Stated goal 1
Name every person identified by name in the news report on the death of Arthur Labinjo-Hughes.
Stated goal 2
Answer these questions from the news report on the death of Arthur Labinjo-Hughes.
(a) How many areas of bruising did Arthur have on his body when he died?
(b) In which town did Tustin and Hughes decide to move in together?
(c) On what date did Arthur die?
Stated goal 3
Write the next part of the news report on the death of Arthur Labinjo-Hughes, continuing from its final sentence.

Provided passage
---
A six-year-old boy was poisoned, tortured, and eventually beaten to death by his stepmother and father during lockdown after the authorities missed a string of opportunities to save him.

 

Stepmother, 32-year-old Emma Tustin was found guilty of the "wicked and evil" murder of Arthur Labinjo-Hughes, while his father, Thomas Hughes, was convicted of his manslaughter. Arthur had more than 130 areas of bruising on his body when he died, described in court by Jonas Hankin QC, the prosecutor, as "a bruise for every day of lockdown". Mr Hankin added "Violence was a way of life for him in lockdown,"

 

The court also heard that Tustin and Hughes had only decided to move in together in Solihull, West Mids, in March 2020 when the first lockdown was announced, and Hughes brought his son to live with his new partner. The pair then spent weeks starving, abusing and attacking the little boy, before he eventually succumbed on 16th June last year to an "unsurvivable brain injury".
---
Recorded information
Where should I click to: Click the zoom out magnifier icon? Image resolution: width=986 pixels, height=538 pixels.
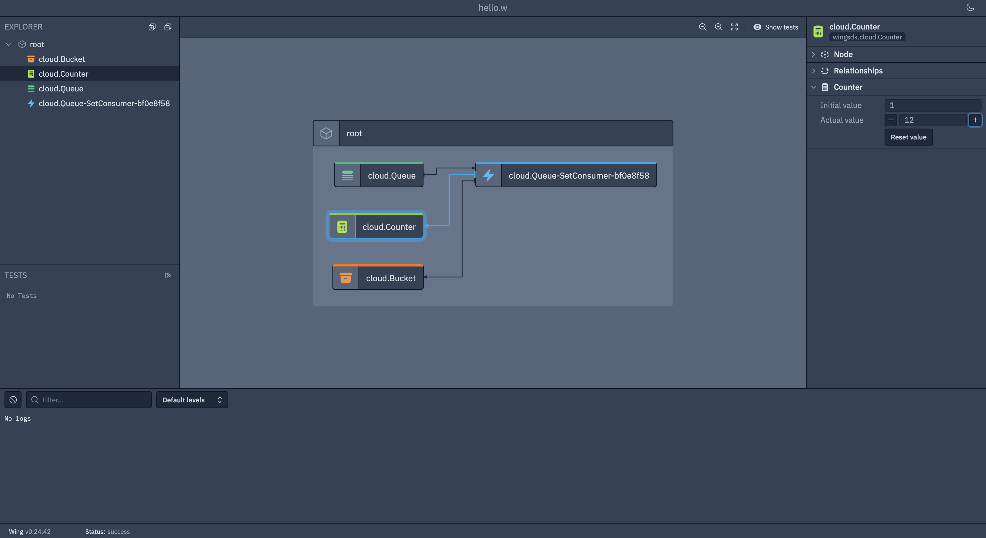coord(702,27)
---
Final result 1
Emma Tustin, Arthur Labinjo-Hughes, Thomas Hughes, Jonas Hankin

Final result 2
(a) More than 130
(b) Solihull, West Mids
(c) 16th June last year

Final result 3
During the trial, jurors sat through eight weeks of harrowing evidence. Tustin had used her mobile phone to record hundreds of video and audio clips of the little boy being abused, mocked and physically attacked. In one audio message, Arthur could be heard pleading to see his Uncle Blake, to whom he was denied access. In the heart-breaking recording, the child could be heard pleading: "Please help me, help me Uncle Blake, they're not feeding me. I need some food and drink." Some 18 hours before the fatal attack, Hughes sent a message to Tustin saying: "Just end him." Tustin carried out the fatal assault while in the sole care of Arthur, and took a photo of the boy on her mobile phone as he lay dying and sent it to Hughes. She then took 12 minutes to call 999, and lied to police, claiming Arthur had fallen and banged his head six times. The pair will be sentenced next month.

 

The NSPCC has repeatedly warned of the dangers posed to children from abuse during lockdown. The court was told Arthur was not at school throughout the attacks - where teachers may have noted his injuries - because it had closed for lockdown. Now the roles of social services and the police are under a spotlight after it emerged that Arthur's grandparents and uncles tried to raise the alarm on four occasions but their concerns were dismissed by the authorities. When one of Arthur's uncles told police he was planning to check up on his nephew he was threatened with arrest for breaching lockdown rules.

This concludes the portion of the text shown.